Stated task>
Put the lines from the start of the records through the line containing "tap(270, 105)" into a numbered list, leaving out any blank lines.

Input rows>
══════════

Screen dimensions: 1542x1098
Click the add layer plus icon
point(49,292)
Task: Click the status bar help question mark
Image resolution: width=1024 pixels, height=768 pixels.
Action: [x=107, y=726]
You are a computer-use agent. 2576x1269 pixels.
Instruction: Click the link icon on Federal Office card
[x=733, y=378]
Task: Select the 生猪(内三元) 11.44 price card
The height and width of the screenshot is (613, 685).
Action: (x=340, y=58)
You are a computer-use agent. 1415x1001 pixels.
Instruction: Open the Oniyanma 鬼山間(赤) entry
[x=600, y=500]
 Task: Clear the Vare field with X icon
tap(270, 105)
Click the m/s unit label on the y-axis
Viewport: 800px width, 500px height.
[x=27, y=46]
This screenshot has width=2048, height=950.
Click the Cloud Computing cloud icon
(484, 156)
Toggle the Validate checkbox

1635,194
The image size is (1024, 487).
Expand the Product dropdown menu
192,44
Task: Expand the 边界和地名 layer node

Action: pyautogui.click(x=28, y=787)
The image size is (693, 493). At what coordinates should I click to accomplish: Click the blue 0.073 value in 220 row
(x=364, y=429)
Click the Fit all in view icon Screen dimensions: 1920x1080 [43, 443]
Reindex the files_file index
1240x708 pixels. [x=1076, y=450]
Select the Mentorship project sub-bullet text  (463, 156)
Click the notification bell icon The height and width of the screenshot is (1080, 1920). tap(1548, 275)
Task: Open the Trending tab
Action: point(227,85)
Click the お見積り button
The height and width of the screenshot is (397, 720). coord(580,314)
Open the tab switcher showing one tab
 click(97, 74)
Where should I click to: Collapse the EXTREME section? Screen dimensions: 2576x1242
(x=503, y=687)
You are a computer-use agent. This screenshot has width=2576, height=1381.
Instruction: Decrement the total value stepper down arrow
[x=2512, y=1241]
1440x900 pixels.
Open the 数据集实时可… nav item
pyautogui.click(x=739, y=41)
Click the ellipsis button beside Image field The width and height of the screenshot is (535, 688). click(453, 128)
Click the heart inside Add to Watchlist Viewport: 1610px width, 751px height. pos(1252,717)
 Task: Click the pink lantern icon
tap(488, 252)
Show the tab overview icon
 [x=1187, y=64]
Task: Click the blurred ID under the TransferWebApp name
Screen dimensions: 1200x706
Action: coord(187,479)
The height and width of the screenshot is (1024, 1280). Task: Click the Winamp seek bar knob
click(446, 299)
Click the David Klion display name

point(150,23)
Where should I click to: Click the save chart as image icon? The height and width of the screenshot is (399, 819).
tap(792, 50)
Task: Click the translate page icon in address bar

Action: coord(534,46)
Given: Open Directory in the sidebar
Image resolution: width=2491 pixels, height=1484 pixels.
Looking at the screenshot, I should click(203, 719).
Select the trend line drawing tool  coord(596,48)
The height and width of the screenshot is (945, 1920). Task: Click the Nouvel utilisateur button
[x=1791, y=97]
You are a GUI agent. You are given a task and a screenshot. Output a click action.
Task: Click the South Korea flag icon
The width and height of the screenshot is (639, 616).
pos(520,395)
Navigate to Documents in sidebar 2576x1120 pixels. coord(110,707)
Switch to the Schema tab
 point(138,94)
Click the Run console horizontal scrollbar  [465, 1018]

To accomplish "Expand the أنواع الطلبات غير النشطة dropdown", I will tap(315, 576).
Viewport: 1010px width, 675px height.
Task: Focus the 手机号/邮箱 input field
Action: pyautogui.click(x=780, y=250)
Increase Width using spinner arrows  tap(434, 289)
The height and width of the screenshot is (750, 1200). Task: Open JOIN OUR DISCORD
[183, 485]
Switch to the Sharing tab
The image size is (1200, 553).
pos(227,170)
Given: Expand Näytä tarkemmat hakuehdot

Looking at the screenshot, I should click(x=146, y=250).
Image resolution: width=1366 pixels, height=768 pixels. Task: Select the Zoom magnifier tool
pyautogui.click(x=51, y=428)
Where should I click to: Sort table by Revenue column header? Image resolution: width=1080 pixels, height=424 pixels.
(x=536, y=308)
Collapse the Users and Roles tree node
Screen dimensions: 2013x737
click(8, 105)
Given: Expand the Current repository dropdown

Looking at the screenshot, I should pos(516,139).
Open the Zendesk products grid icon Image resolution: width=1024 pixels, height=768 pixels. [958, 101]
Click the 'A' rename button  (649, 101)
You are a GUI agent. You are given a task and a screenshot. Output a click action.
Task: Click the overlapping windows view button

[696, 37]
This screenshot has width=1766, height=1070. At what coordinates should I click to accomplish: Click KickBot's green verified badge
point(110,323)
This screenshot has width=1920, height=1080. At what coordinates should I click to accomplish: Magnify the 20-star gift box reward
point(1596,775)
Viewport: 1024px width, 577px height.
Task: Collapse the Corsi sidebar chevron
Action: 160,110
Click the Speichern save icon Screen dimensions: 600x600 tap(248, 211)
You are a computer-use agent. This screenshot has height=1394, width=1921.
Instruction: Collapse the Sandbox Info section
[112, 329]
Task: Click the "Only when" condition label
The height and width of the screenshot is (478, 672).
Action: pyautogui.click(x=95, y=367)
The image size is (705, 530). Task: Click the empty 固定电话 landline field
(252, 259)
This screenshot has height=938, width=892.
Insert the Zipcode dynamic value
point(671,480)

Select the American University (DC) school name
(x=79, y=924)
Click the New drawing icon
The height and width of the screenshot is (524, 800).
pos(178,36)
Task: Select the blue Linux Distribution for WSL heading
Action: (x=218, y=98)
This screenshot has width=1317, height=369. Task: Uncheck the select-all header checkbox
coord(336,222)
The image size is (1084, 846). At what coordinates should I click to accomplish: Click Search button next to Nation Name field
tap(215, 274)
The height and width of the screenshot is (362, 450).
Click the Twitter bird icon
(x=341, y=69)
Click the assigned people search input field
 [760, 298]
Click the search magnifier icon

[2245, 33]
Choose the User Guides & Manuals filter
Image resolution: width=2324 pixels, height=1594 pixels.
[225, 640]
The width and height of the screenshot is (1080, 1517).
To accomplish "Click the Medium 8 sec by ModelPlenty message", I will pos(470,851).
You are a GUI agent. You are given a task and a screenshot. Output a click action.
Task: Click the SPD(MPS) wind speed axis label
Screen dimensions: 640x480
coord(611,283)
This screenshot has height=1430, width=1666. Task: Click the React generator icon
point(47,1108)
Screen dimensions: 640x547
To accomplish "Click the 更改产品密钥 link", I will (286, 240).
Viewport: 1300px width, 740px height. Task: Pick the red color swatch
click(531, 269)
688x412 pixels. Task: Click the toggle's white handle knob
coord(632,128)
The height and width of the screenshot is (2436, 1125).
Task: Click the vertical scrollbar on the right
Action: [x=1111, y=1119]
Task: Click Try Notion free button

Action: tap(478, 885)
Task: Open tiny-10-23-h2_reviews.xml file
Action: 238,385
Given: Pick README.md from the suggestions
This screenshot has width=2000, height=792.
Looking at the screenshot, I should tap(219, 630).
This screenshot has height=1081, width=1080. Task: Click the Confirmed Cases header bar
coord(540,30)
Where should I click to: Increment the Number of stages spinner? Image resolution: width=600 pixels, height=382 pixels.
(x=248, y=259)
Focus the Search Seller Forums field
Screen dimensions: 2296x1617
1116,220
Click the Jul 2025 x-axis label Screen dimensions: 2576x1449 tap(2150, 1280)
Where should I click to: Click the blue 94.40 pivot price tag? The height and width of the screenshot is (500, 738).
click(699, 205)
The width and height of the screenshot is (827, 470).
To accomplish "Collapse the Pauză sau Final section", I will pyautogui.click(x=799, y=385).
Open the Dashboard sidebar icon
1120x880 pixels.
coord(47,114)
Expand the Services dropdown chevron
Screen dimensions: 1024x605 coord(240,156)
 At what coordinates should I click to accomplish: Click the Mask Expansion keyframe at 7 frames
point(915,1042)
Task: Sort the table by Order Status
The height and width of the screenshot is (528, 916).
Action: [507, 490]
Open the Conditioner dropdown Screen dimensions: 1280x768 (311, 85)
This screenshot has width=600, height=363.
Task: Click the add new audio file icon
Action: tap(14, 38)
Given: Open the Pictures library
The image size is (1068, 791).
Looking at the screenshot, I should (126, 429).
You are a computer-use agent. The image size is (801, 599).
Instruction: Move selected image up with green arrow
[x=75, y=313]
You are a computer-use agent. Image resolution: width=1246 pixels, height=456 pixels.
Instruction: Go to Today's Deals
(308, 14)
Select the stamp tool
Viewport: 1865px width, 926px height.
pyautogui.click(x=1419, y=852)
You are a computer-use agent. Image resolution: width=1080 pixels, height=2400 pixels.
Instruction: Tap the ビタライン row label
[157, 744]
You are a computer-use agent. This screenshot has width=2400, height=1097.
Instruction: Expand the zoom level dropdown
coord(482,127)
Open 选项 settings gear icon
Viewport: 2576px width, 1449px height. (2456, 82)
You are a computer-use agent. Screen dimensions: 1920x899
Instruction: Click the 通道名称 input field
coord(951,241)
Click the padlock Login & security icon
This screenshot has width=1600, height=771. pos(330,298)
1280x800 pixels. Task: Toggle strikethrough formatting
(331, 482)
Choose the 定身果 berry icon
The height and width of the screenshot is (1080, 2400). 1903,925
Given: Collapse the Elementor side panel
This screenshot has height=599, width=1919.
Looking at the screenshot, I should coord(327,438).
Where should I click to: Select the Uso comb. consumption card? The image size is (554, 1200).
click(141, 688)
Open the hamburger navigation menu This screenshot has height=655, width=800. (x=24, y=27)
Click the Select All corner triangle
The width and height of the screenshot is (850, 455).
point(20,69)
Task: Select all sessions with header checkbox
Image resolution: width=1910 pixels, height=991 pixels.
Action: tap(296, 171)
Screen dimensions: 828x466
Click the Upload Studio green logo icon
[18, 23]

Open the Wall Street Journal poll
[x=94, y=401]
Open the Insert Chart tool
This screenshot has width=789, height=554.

══════════

Task output>
1. Screen dimensions: 1542x1098
2. Click the add layer plus icon
3. point(49,292)
4. Task: Click the status bar help question mark
5. Image resolution: width=1024 pixels, height=768 pixels.
6. Action: [x=107, y=726]
7. You are a computer-use agent. 2576x1269 pixels.
8. Instruction: Click the link icon on Federal Office card
9. [x=733, y=378]
10. Task: Select the 生猪(内三元) 11.44 price card
11. The height and width of the screenshot is (613, 685).
12. Action: (x=340, y=58)
13. You are a computer-use agent. 1415x1001 pixels.
14. Instruction: Open the Oniyanma 鬼山間(赤) entry
15. [x=600, y=500]
16.  Task: Clear the Vare field with X icon
17. tap(270, 105)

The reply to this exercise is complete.